In Napa, which scored the highest among the counties on the economic importance of the wine industry (76%) and the responsiveness of the industry to community concerns (63%), the vintners were pleased with the survey results as well.
“We find it very encouraging news that 88% of North Bay residents think wineries have a positive impact on the quality of life in their county and that 84% think the wine business is important in terms of economic impact in our communities,” said Patsy McGaughy, Communications Director Napa Valley Vintners. “Although we’ve seen similar positive impressions in community polls we’ve done, it is especially good to hear right now when there is such heightened concern in over winery development.”
While Lake County residents had a similar overall positive view of the wine industry, they ranked it lower both on economic importance (26%) and concerns of traffic and congestion (17%) than Napa and Sonoma County residents.
“Lake County’s wine industry, while small by many comparisons, is enjoying an exciting time of growth. This survey underscores the positive perceptions in the public’s eye about our industry and can serve as sign posts as we move into the future,” said Terry Dereniuk, Executive Director Lake County Winery Association.
Dereniuk stressed two key take-aways for Lake County, “One is the importance to the industry of communicating its value and impact on the Lake County economy, in terms of dollars and jobs that the industry generates, the ambience that it creates in the County, and its impact on tourism. The second thing that it reminded me of is the need to continue to listen to concerns that people bring forward and to work together to find common ground and workable solutions.”

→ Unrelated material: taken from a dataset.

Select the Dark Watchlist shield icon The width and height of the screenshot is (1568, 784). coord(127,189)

Though the survey results largely show that the wine industry has managed to maintain good neighbor relations, they are not blind to the concerns of the community. “We remain committed to our sustainability efforts and working collaboratively with our local community to preserve the values, culture and agriculture landscape of Sonoma County,” said Kruse.
“We have also heard before and we do share our community’s concerns over traffic congestion, water use and responsible growth and development and we’re actively working on solutions to address these issues in Napa County,” said McGaughy. “For example, we helped fund the recent NCTPA traffic study that showed that most traffic problems (75% or more) in Napa County are caused by commuters or those driving through the valley on their way to another county to work.”

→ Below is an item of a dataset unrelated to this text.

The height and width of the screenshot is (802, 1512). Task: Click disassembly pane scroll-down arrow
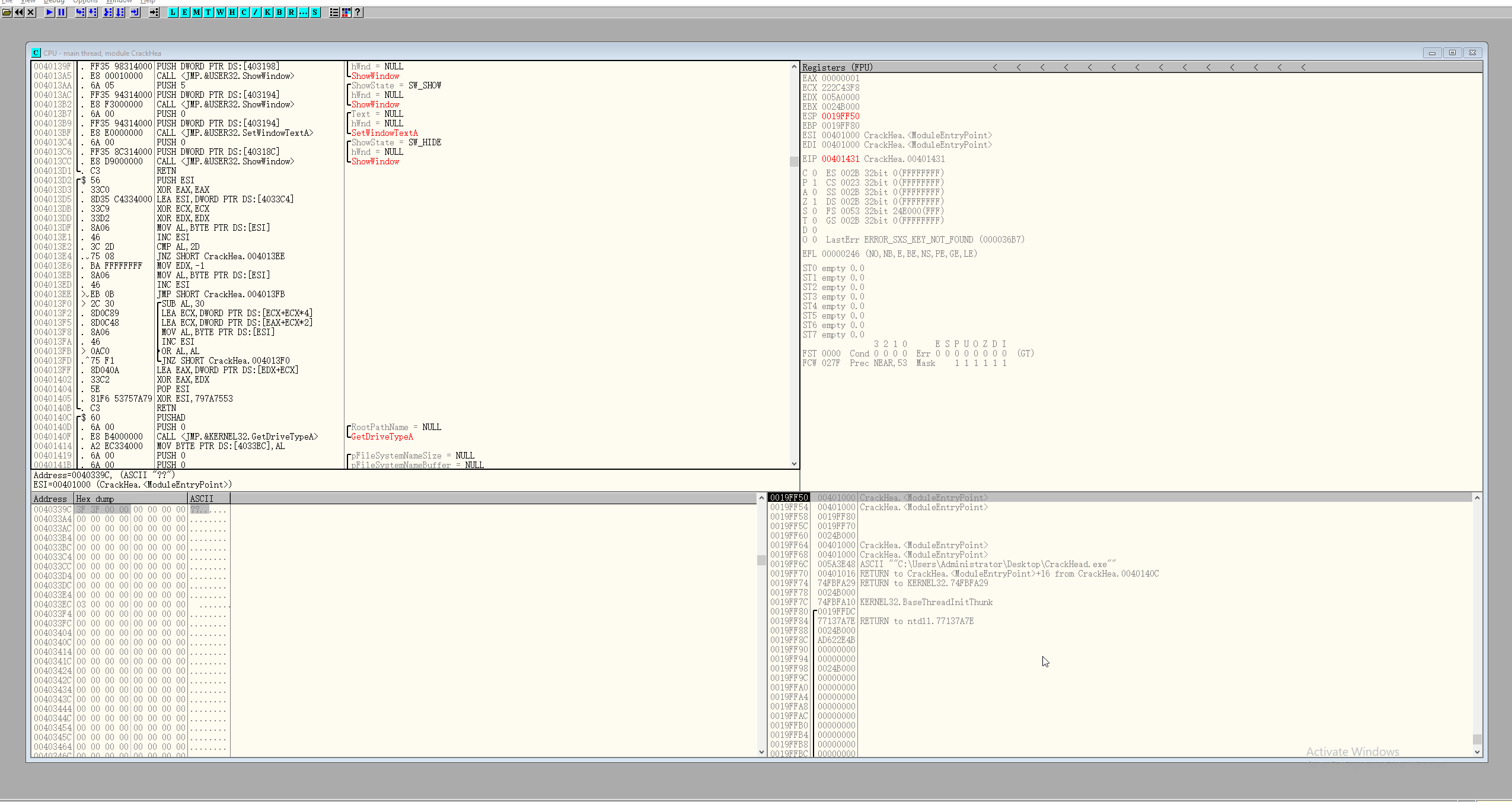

The NCTPA survey contradicted the common belief that tourists were to blame for congestion on Napa roads, but failed to dispel the misimpression. In Napa 63% of respondents still thought that wine businesses contributed a great deal to traffic and congestion.
“There is some degree of misinformation about the Napa Valley wine industry, and we see a bit of that reflected in this study – most Napa County residents don’t know that only 9% of Napa County is planted to grapes or that 95% of our local wineries are family-owned,” said McGaughy. McGauphy encourages locals to visit napavintners.com and come to their community events to learn more.
In fact, the charge by critics that the industry is dominated by “Big Wine” seem to be one that has some traction with residents 13% of whom think the industry mostly consists of large corporate business, opposed to 35% who thought most were small to medium-sized businesses. The remaining 46% believed there were roughly equal percentages of both.
More hard data, reports, and surveys on the impact of the industry may become a necessary tool for the wine industry in maintaining a good reputation in their communities in the face of their opponents’ criticisms, but getting the message out remains a challenge.